• _Attività da svolgere_
1. Riporta parola per parola, dall'intervista a Chelsea Furlani, tutto ciò che va da "Il tuo cognome" giù fino a "a quando ti sei laureata.".
2. Rispondi a queste domande sull'intervista a Chelsea Furlani:
(a) In quale città è nata Chelsea Furlani?
(b) Di quale località è originaria la sua famiglia?
(c) In quale paese avrebbe voluto giocare prima di scegliere Vienna?

• _Brano scelto_
━━━━

Chelsea Furlani: «Sogno la maglia azzurra»

Chelsea Furlani: «Sogno la maglia azzurra»

C’era un altro pezzo di Italia al prestigioso campionato internazionale EWHL, oltre alla bolzanina Valentina Bettarini, difensore delle Sabres di Vienna. Sempre nella capitale austriaca quest’anno è arrivata la giovane italo-americana Chelsea Furlani, nata a Colchester il 18 maggio 1988. Chelsea ha iniziato a pattinare all’età di 3 anni e ha impugnato la prima stecca a 5, iniziata dalla passione hockeistica del padre. Giunge nel Vecchio Continente dalla Vermount Catamount University dove in 4 anni ha segnato 49 punti (25 gol e 24 assist) in 132 partite, quarta top scorer della storia del club femminile. Una volta laureata in Scienze Motorie, come per tutte le atlete universitarie è arrivato il momento di trovarsi una nuova squadra e Chelsea ha scelto l’Europa. La neo Flyers Vienna, alta 1.65 m, l’anno scorso nel team allenato da Tim Bothwell e Mike Gilligan è stata compagna di squadra del difensore Melanie Greene ora in forza al Planegg, formazione tedesca avversaria in EWHL. Avventura europea anche per il portiere Kristen Olychuck che ha scelto il Leksands nel campionato svedese.

Il tuo cognome è chiaramente italiano

«La mia famiglia è originaria di San Costanzo, appena sotto Fano (nelle Marche ndr). Mi sono anche interessata per prendere la doppia cittadinanza in Italia per provare a giocarmi una chance per una chiamata nella nazionale azzurra, ma per ora è rimasto solo un proposito».

Della Vermount Catamount University sei stata capitano della squadra, prima junior e poi senior dal 2008 a quando ti sei laureata.

«M’ha votato la squadra e il coach ha avuto l’ultima parola. Presumo che sia il team sia il mio allenatore abbiano visto qualità in me che rappresentassero meglio ciò che ritenevano adatte per un capitano nella nostra squadra».

Il tuo impegno nelle Flyers ti ha dato l’occasione di arrivare per la prima volta in Europa. Perché questa scelta? Perché Vienna?

«Sono arrivata in Europa per poter continuare la mia carriera nell’hockey. Volevo giocare in Svizzera ma non ho ricevuto nessuna buona offerta. Ho inviato i miei dati a tante squadre e mi ha risposto Vienna».

━━━━

Voci memorizzate
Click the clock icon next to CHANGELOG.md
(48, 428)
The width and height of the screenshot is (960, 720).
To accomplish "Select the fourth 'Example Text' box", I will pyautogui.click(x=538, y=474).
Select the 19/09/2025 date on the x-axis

━━━━

• _Soluzioni_
1.
Il tuo cognome è chiaramente italiano

«La mia famiglia è originaria di San Costanzo, appena sotto Fano (nelle Marche ndr). Mi sono anche interessata per prendere la doppia cittadinanza in Italia per provare a giocarmi una chance per una chiamata nella nazionale azzurra, ma per ora è rimasto solo un proposito».

Della Vermount Catamount University sei stata capitano della squadra, prima junior e poi senior dal 2008 a quando ti sei laureata.

2.
(a) A Colchester.
(b) Di San Costanzo, appena sotto Fano, nelle Marche.
(c) In Svizzera.